Sphingosine-1-phosphate is a bioactive signaling molecule that mediates important cellular functions such as cell proliferation, cytoskeletal rearrangement, angiogenesis, mobilization of intracellular calcium and immune cell trafficking. FTY720, a synthetic analog of sphingosine that has immunosuppressive properties, is the first oral drug approved by the U.S. FDA for treatment of multiple sclerosis (under the trade name GilenyaTM). This thesis project is focused on the cellular uptake, partitioning, and diffusion studies on a fluorescent analog of this drug (namely, Bodipy-FTY720) in cultured C3H10T1/2 cells, derived from mouse embryos.
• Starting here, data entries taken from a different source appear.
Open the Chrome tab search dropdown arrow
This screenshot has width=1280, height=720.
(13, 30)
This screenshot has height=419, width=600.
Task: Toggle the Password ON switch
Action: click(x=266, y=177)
Our working hypothesis is that Bodipy-FTY720 will be phosphorylated by sphingosine kinase 2 (SphK2) prior to binding to sphingosine-1-phosphate receptor 1 (S1PR1) followed by internalization and degradation of the receptor. Our results indicate that Bodipy-FTY720 resides in the endoplasmic reticulum (ER) of C3H10T1/2 cells and is excluded from the nucleus. Our single-molecule diffusion measurements also indicate that Bodipy-FTY720 binds with the cellular ER membrane prior to its phosphorylation, secretion via the ABC transporter, and then binding to S1PR1 receptors. These studies represent a step forward towards elucidating the action mechanism of FTY720 at the single-cell level.
University of Minnesota M.S. thesis. December 2011. Major: Chemistry. Advisor: Ahmed A. Heikal. 1 computer file (PDF); xi, 48 pages, appendices p. 47-48.
Wickramasinghe, W.P.M. Dhanushka.
Partitioning and diffusion studies of bodipy-fingolimod analogs, immune suppressors, in mouse embryonic fibroblast cells.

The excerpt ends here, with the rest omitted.